TREE: (after a long pause to show how deeply offended she is) As I was saying, I’m old. Centuries – no, millennia old. I’m so old that I’ve grown into a sprawling, continent-sized mass. My trunk is a cliff-face hundreds of miles in circumference. My boughs are gigantic, like mountain ridges. Some of them can support human cities. Except that sometimes, they can’t. I’m so old that I’m growing infirm. My branches are hollow in places. There’s rot, and other problems besides. I’m not immortal: one whole side of me has dried up and died. There’s no more sap flowing there. Do you begin to see how that influences a story?
AUTHOR: Go on.
TREE: My physical condition affects my inhabitants, of course. Everything is made of wood or animal products. Everything depends on me. If I die, those living off my sap and skin will slowly die off too. Add climate change to the mix and you have an ecological disaster in the making. Those living on the dried up east side already have it tough, and it’s getting tougher every day. Perhaps it’s partly their own fault – perhaps it isn’t. But there are haves and have-nots in this world. There are the colonizers and the colonized.
AUTHOR: (retrieving a pen and paper for notes) Now I begin to see. Go on.
TREE: My nature also influences the human cultures that have flourished, and in some cases died out in my branches. People become conditioned by living over a void, high up in the clouds. They develop things like flying hot air balloons pretty quickly. They don’t trust empty space. Some go so far as to outlaw exploration: they become hidebound, or rather bark-bound. They live in rigid theocracies. They’ll destroy anyone who thinks differently. For them, it feels like a matter of survival.
(No answer from the author, who is now scribbling notes furiously.)
TREE:  (softly) But there’s one more thing. You already noticed it, perhaps half-consciously. I’m a woman. I’m worshipped as a feminine deity by these priests. But they’ve forgotten the truth behind all that glib nonsense they keep repeating. God is a tree, and also a woman. God grows, flourishes and eventually dies. Find out the truth behind those symbols. Does your story begin to make sense to you now? Do you see why it had to be a Tree?
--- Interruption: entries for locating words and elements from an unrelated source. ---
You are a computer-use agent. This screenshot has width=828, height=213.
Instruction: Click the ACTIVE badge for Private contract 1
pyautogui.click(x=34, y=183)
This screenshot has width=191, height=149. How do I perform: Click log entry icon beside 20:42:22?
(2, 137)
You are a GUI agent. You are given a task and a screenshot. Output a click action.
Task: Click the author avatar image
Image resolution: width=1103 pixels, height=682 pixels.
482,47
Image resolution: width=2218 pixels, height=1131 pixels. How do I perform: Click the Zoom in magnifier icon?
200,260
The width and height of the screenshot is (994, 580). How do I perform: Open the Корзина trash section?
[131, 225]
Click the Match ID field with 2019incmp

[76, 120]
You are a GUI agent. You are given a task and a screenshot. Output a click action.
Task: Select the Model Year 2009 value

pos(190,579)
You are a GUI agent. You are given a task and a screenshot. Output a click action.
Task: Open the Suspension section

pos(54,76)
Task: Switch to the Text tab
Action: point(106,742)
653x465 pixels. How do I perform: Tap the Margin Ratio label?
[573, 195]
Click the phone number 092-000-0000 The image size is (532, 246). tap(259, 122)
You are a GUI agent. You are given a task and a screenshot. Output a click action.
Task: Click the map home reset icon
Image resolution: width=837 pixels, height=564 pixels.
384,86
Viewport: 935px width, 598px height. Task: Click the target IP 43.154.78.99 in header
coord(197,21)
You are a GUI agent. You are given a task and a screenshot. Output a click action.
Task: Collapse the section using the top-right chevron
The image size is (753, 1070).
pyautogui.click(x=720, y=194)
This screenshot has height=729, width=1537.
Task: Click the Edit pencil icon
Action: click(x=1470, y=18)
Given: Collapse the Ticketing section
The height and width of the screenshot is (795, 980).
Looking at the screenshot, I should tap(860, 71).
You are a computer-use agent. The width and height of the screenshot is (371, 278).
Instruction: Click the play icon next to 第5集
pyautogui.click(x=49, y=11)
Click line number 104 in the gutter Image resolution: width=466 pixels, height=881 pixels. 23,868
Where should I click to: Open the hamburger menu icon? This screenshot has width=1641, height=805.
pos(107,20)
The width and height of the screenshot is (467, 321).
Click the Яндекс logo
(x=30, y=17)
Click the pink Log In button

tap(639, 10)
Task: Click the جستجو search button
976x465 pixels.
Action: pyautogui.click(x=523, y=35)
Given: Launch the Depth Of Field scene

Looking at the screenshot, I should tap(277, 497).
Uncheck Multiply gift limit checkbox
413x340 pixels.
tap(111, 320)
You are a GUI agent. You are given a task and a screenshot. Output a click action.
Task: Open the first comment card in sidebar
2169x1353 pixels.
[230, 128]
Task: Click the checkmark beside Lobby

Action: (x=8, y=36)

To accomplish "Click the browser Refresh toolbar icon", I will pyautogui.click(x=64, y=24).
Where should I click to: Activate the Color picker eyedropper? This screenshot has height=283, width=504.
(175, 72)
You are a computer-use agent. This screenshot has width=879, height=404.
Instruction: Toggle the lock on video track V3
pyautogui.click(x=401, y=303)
AUTHOR: (abject now) I do see. Yes, that makes sense. Perfect sense. Thank you.
TREE: Any time. Now go be a good little author and write.

Mary Victoria was born in 1973 in Turners Falls, Massachusetts. Despite this she managed to live most of her life in other places, including Cyprus, Canada, Sierra Leone, France and the UK. She studied art and film and worked as an animator before turning to full time writing. She now lives in Wellington, New Zealand with her husband and daughter.